Realising the therapeutic potential of this programme is important because currently there are no successful strategies in the clinic for effective immunomodulation to improve prognosis in patients following a heart attack. To-date, relatively blunt approaches to target inflammation post-MI utilising corticosteroids, non-steroidal anti-inflammatories, or non-specific immunosuppression (cyclosporine, methotrexate), have largely failed due to broad ranging effects on the initial inflammatory response and repair phase. As such this programme will begin to address a genuine unmet clinical need which could significantly improve outcomes in patients suffering from ischaemic heart disease leading to acute myocardial infarction and congestive heart failure.

At this stage, the programme is has a significant discovery science-focus around the timing of manipulation of lymphatics and the functional phenotyping of cleared versus retained immune cells; consequently the major impact will be via novel insights into lymphatic-immune cell interactions which will benefit other groups and individuals working within the field of cardiovascular regenerative medicine, fostering further related studies.

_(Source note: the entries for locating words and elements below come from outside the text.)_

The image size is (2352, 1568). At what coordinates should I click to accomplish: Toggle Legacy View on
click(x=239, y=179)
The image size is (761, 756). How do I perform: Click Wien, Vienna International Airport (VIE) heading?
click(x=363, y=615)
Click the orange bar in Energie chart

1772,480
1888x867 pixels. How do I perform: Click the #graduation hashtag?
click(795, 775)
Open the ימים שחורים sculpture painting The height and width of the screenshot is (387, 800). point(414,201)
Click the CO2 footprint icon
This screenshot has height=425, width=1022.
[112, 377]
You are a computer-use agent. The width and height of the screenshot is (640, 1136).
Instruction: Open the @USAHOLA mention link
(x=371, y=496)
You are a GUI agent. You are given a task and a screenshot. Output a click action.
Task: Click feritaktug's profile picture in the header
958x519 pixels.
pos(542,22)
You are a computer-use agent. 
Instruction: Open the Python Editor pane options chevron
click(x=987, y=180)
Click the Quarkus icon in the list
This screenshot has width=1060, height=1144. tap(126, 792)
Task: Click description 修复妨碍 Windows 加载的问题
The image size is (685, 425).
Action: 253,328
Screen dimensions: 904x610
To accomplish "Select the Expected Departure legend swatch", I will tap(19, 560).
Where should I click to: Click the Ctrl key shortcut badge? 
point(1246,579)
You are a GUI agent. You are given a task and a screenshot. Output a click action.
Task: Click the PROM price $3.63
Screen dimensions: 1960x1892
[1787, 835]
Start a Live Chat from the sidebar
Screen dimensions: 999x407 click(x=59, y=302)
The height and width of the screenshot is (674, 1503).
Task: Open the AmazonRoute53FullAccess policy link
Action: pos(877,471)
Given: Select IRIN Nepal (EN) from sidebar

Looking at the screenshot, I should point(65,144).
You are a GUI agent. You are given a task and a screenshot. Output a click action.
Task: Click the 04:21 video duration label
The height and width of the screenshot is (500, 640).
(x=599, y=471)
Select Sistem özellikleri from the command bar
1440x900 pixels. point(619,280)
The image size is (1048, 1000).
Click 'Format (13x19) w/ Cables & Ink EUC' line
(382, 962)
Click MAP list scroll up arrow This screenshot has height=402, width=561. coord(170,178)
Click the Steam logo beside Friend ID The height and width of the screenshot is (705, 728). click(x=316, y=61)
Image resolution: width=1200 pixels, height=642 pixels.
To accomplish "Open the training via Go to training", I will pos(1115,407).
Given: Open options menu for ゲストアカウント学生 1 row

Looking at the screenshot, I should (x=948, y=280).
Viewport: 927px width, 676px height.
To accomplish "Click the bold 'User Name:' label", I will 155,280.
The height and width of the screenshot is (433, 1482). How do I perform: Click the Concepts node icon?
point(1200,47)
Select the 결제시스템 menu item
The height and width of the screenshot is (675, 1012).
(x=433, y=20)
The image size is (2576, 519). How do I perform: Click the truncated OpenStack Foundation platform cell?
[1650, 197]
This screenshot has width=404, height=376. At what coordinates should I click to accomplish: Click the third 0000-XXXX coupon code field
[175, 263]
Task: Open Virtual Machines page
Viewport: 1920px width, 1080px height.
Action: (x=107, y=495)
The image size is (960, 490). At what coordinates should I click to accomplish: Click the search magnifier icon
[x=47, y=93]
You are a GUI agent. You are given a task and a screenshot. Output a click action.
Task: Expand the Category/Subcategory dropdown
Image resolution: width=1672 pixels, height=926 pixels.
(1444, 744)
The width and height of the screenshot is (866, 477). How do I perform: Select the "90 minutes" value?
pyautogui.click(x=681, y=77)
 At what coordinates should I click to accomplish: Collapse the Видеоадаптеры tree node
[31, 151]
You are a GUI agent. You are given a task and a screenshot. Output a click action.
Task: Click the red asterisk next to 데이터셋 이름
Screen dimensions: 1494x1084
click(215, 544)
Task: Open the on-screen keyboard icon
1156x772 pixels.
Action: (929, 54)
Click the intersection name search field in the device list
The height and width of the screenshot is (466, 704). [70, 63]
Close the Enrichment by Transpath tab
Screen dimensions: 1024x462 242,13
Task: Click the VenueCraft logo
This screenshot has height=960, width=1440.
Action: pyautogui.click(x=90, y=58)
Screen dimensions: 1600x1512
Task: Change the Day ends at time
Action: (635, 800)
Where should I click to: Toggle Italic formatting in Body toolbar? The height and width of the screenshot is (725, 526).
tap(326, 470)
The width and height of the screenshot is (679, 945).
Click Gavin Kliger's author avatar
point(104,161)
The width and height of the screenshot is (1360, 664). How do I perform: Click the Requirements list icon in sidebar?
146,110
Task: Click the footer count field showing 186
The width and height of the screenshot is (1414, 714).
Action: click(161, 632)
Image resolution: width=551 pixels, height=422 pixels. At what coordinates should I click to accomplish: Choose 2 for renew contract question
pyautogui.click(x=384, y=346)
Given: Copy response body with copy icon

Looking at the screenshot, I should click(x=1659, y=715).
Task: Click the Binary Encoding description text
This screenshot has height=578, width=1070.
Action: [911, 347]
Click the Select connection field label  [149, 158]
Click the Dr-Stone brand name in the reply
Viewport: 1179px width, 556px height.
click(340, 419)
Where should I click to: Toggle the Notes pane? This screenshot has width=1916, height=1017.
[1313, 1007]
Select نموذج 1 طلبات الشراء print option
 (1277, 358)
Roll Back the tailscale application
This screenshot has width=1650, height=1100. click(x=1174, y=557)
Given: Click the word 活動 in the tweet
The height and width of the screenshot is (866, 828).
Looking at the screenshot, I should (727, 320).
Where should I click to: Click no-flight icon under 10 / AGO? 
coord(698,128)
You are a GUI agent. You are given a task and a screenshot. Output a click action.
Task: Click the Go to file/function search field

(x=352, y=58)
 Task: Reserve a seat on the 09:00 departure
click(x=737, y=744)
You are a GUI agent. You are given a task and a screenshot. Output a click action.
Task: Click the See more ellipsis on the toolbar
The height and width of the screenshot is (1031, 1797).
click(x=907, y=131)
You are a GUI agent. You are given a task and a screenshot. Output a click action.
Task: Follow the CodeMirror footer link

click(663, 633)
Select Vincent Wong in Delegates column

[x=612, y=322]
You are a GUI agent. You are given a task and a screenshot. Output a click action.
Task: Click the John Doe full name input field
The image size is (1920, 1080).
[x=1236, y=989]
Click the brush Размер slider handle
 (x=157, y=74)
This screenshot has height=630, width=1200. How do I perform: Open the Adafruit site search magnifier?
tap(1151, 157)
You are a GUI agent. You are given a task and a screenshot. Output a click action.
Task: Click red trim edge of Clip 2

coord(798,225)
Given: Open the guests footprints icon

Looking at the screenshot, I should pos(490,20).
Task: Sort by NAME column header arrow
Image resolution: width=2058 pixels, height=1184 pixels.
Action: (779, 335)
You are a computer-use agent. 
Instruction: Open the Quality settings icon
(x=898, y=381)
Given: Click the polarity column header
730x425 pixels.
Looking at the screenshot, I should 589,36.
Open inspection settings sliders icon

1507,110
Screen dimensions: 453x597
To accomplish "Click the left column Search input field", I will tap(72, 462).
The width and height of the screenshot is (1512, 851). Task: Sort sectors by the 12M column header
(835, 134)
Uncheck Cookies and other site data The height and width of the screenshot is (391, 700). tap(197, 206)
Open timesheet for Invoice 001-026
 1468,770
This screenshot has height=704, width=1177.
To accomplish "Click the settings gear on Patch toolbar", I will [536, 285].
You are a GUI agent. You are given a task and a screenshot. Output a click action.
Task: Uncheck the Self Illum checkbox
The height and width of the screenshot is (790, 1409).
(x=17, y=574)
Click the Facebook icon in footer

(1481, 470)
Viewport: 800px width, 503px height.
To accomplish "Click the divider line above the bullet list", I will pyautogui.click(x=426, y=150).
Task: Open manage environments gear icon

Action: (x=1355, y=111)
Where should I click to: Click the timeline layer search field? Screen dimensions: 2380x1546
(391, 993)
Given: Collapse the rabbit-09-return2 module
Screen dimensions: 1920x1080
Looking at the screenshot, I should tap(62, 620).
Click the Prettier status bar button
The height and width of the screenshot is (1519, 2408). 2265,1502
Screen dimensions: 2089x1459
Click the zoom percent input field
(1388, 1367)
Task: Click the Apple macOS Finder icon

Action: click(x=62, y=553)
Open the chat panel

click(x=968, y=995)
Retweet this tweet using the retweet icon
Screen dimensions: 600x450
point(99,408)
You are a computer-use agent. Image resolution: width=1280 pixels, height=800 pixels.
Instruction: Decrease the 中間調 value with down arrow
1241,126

The second aim, however, seeks to establish a high-throughput chemical screen to identify small molecule activators human lymphangiogenesis. This represents the initiation of a drug-repurposing and/or new drug-discovery pipeline for heart attack patients, which will be progressed through lead candidate testing and validation, medicinal chemistry to optimise structure-activity relationships and pre-clinical models. By the end of the 5-year programme we will have identified drug candidates which can be progressed through further funding or integration into existing programmes within Oxford-based spin-outs such as OxStem- https://www.oxstem.com/. Here there is potential for commercial exploitation and addition to the portfolio of a UK biotechnology company to potentially benefit the UK economy.

Staff working on the programme will benefit from comprehensive research training in state-of-the-art molecular techniques, comparative study of animal and human models and in the rigours and multi-disciplinarity associated with establishing and developing a robust phenotypic screen and successful drug-discovery pipeline.